CHALLENGE: Rewrite the lines starting at the one containing "Given: Click the India flag icon" and ending at the end of the items, swapping "Screen dimensions" for "Screen size" and leaving everything else unchanged. Give only those lines, and leave the pictures out of your answer.

ENTRIES SHOWN:
━━━━━━━━━━
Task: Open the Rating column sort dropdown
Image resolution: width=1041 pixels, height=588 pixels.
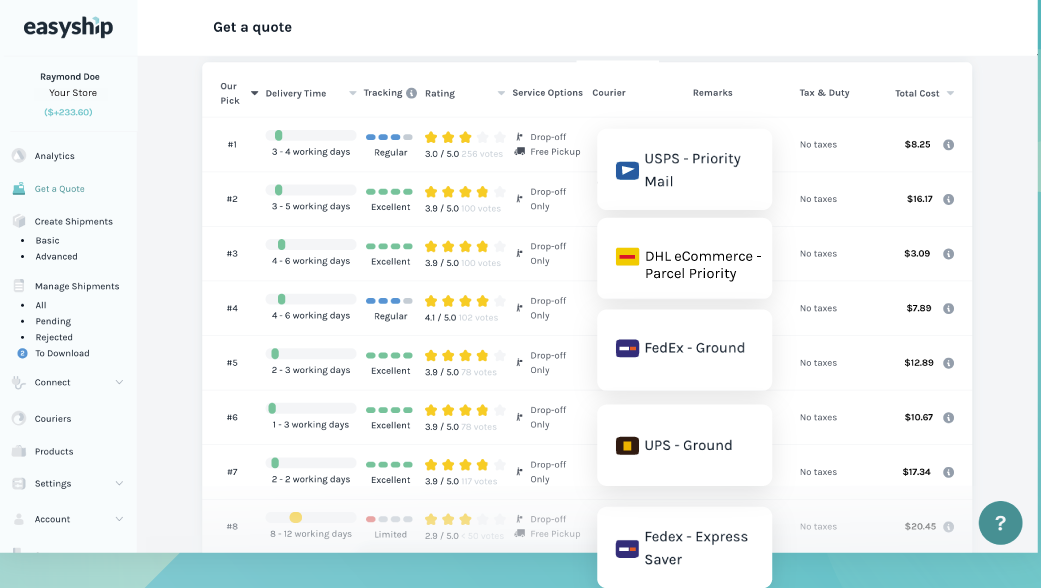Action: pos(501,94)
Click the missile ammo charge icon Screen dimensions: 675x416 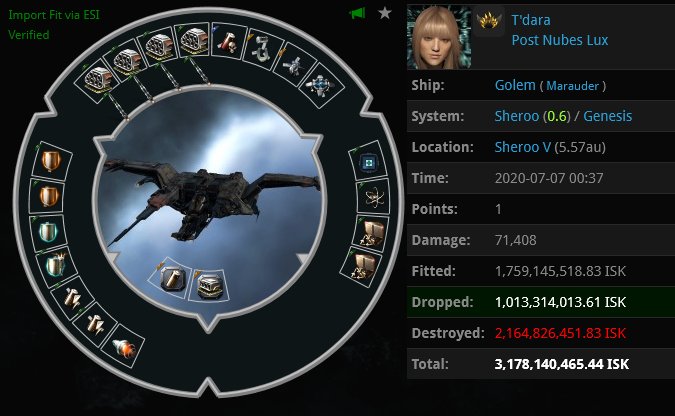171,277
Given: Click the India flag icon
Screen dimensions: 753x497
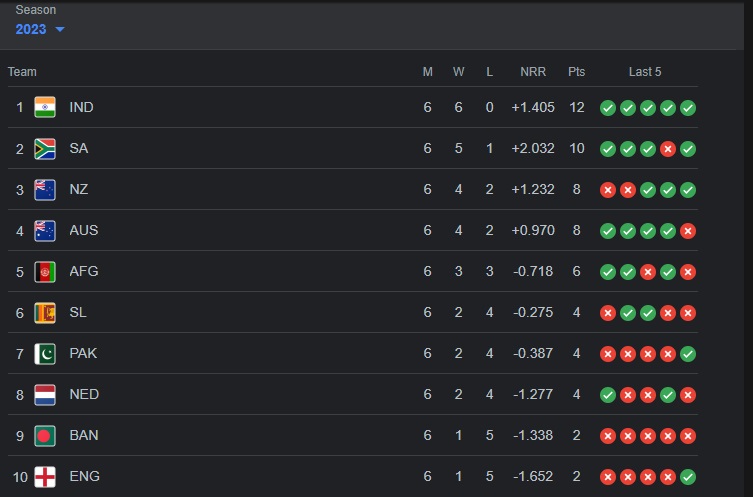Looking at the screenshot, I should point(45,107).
━━━━━━━━━━
COMPLETED TASK:
Given: Click the India flag icon
Screen size: 753x497
Looking at the screenshot, I should point(45,107).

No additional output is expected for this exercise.